Морадзе зевнул и демонстративно посмотрел на часы.

– Я вас долго не задержу, – сказал Сухишвили. – Но мне все же придется допросить вас, поскольку вы были одним из последних, кто видел Кешалаву перед арестом.

– Он арестован?

– Да.

– Кешалава? Хм. Ловил фарцовщиков?

– Нет, там несколько иное дело.

– Какое же, если не секрет?

– Не секрет. Его обвиняют в попытке изнасилования.

– Это смешно.

– Почему?

– Потому что женщины и так к нему льнут, а он к ним равнодушен.

– Я заношу этот ваш ответ в протокол?

– Нет. Я не буду отвечать на вопросы.

– Вы обязаны отвечать на мои вопросы, я пришел к вам как к свидетелю.
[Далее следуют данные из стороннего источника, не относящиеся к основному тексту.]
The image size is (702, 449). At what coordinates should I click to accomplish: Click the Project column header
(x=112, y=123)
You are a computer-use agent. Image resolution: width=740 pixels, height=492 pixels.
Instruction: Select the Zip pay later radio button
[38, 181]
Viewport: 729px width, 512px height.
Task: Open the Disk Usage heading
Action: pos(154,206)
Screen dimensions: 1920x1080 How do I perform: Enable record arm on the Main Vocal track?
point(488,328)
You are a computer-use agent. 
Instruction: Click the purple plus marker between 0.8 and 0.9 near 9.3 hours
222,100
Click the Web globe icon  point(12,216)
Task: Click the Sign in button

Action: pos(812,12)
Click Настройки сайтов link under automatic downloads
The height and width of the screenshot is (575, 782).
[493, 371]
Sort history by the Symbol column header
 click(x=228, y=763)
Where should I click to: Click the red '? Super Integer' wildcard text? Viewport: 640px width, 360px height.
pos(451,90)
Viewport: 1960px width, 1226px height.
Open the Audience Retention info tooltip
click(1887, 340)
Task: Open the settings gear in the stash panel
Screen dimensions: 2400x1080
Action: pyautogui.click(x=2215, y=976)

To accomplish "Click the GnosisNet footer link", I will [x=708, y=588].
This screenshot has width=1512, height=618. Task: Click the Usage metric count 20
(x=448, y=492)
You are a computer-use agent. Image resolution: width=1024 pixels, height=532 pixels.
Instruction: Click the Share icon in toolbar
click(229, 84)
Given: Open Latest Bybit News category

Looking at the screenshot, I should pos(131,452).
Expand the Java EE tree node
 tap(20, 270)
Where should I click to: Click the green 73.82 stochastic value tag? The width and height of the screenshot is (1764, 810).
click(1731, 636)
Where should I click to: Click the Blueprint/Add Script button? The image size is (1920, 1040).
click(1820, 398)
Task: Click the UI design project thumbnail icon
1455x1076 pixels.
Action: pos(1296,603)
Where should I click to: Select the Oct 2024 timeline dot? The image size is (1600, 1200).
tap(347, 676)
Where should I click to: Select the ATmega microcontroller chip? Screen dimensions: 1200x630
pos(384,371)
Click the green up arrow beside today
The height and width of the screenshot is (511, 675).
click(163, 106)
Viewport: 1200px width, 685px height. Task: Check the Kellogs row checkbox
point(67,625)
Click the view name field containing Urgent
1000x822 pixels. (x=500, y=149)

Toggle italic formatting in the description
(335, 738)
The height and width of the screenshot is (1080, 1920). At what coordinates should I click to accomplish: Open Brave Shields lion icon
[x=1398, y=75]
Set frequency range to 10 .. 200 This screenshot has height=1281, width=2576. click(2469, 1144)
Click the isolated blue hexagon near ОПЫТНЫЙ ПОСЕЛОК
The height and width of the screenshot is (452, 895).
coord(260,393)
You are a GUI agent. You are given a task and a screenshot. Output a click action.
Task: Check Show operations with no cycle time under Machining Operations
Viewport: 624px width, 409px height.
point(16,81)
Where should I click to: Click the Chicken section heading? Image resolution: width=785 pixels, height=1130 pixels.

– Ну что ж. Тогда спрашивайте.

– Когда вы в последний раз видели Кешалаву?

– Не помню.

– Вы его видели последний раз в этом месяце или в прошлом?

– Не помню.

– Он был здесь двадцать дней назад?

– Повторяю, я не помню.

– Он жил в вашей комнате?

– В моей комнате всегда спит еще несколько человек. Здесь и на веранде. Я не помню, спал ли у меня Кешалава.

– Но он был у вас?

– Был.

– Это я заношу в протокол.

– Это заносите.

– В какое время он к вам пришел?

– Не помню.

– Он был один?

– Не обратил внимания.

– Он пришел с вещами?

– Не помню.

– Но вы можете вспомнить?

– Вряд ли.

– Вряд ли… – задумчиво повторил Сухишвили. – При каких условиях вы сможете вспомнить?

– Думаете, я хочу выторговать реабилитацию?

– Нет, я так не думаю. Я просто задал вам вопрос.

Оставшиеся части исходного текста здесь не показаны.